(Heilsame) Entspannung durch rechte Haltung

oder Entspannung ganz praktisch (Tipps für einen leichteren Alltag).
Inspiriert durch einen Text von Will Johnson (Meditieren – in der richtigen Haltung / Herder Verlag) möchte ich Ihnen heute einige Ideen und Impulse zu Thema Haltung präsentieren – direkt als auch im übertragenen Sinne …

Entspannung ergibt sich aus der Fähigkeit unseres Körpers, sein Gewicht dem Zug der Schwerkraft frei zu überlassen. Dieses Prinzip eines genau in der Schwerkraft ausgerichteten Körpers trägt und stabilisiert z.B. Wolkenkratzer und hohe Bäume. Das Gegenteil ist, wenn unser Körper nicht in der Vertikalen ist. Dann müssen wir den Zug der Schwerkraft mittels Muskelkraft (festhaltend) ausgleichen.

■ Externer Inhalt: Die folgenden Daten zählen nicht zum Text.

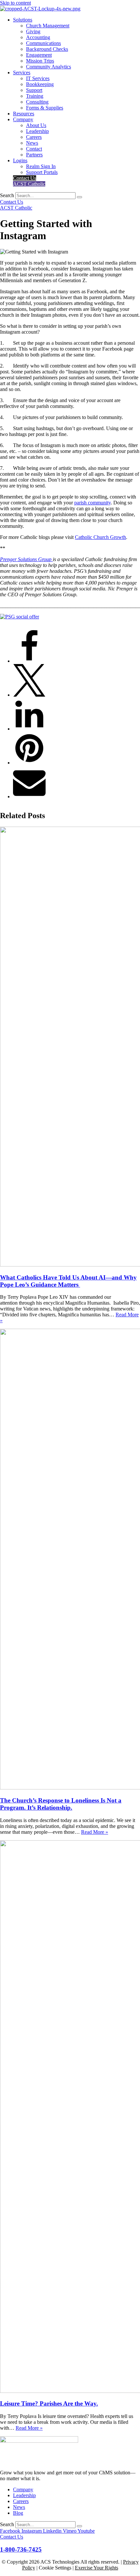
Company (23, 119)
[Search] (79, 197)
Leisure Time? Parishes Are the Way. (49, 2403)
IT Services (37, 78)
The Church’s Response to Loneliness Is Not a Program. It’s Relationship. (60, 1804)
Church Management (47, 25)
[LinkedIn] (29, 728)
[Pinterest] (29, 762)
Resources (23, 113)
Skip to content (15, 3)
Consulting (37, 102)
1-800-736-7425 (21, 2549)
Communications (43, 43)
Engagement (39, 55)
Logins (20, 160)
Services (21, 72)
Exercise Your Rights (96, 2567)
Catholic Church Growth (100, 537)
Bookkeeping (40, 84)
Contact (34, 149)
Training (34, 96)
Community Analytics (48, 66)
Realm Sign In (41, 166)
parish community (92, 502)
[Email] (29, 796)
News (32, 143)
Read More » (94, 1832)
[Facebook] (29, 661)
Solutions (22, 19)
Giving (33, 31)
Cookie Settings (55, 2567)
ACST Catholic (29, 184)
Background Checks (47, 49)
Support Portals (42, 172)
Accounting (38, 37)
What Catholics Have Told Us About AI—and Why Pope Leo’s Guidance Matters (68, 1281)
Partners (34, 154)
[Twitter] (29, 695)
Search (7, 195)
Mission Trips (40, 61)
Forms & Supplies (44, 107)
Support (34, 90)
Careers (34, 137)
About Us (36, 125)
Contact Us (24, 178)
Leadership (37, 131)
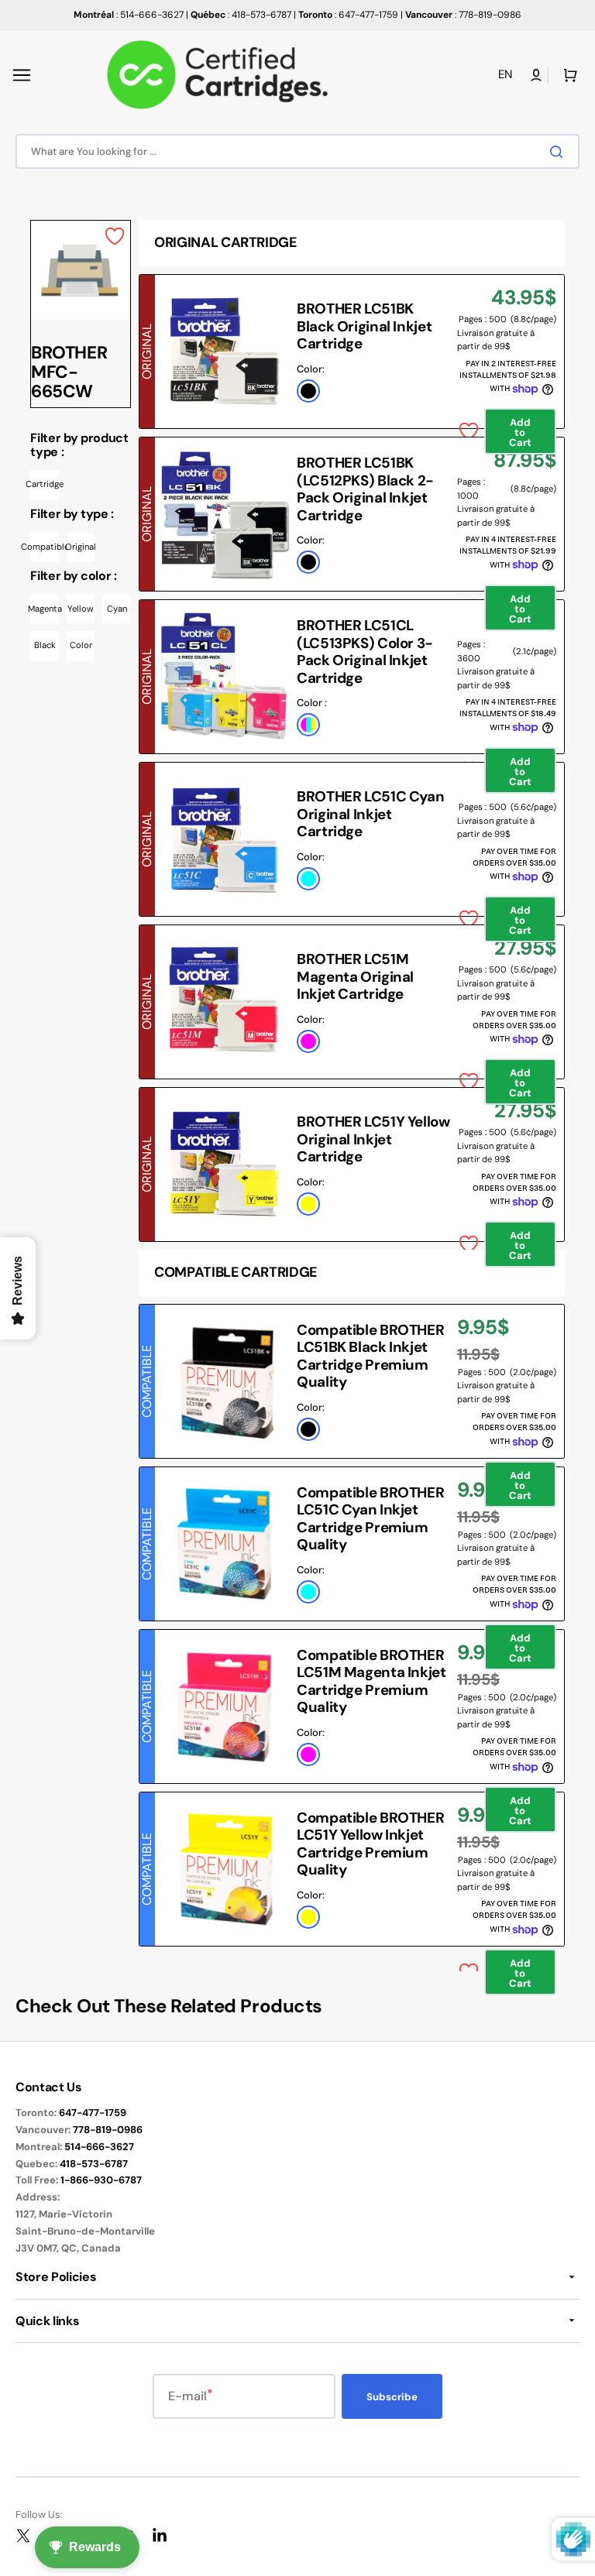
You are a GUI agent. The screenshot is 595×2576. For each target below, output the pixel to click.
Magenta (44, 608)
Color (81, 645)
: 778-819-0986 (463, 15)
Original (81, 546)
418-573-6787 (94, 2163)
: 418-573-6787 (241, 15)
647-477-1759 (92, 2112)
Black (45, 645)
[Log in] (536, 75)
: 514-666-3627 (129, 15)
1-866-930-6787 (101, 2180)
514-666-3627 (99, 2146)
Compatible (44, 546)
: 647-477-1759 (348, 15)
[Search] (559, 152)
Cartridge (44, 483)
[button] (22, 75)
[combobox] (297, 151)
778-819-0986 (108, 2129)
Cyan (117, 608)
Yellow (80, 608)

Test: Neigen Sie einmal in Zeitlupe den Kopf nach vorn (Kinn auf die Brust) und erleben Sie, wie Sie zunehmend das Gewicht des Kopfes (ca. 4-5 Kilo) erfahren. Eine ähnliche Erfahrung sammeln wir z.B. auf der körperlichen Ebene (bewusst oder unbewusst), wenn wir uns (mental) an etwas klammern oder etwas ablehnen.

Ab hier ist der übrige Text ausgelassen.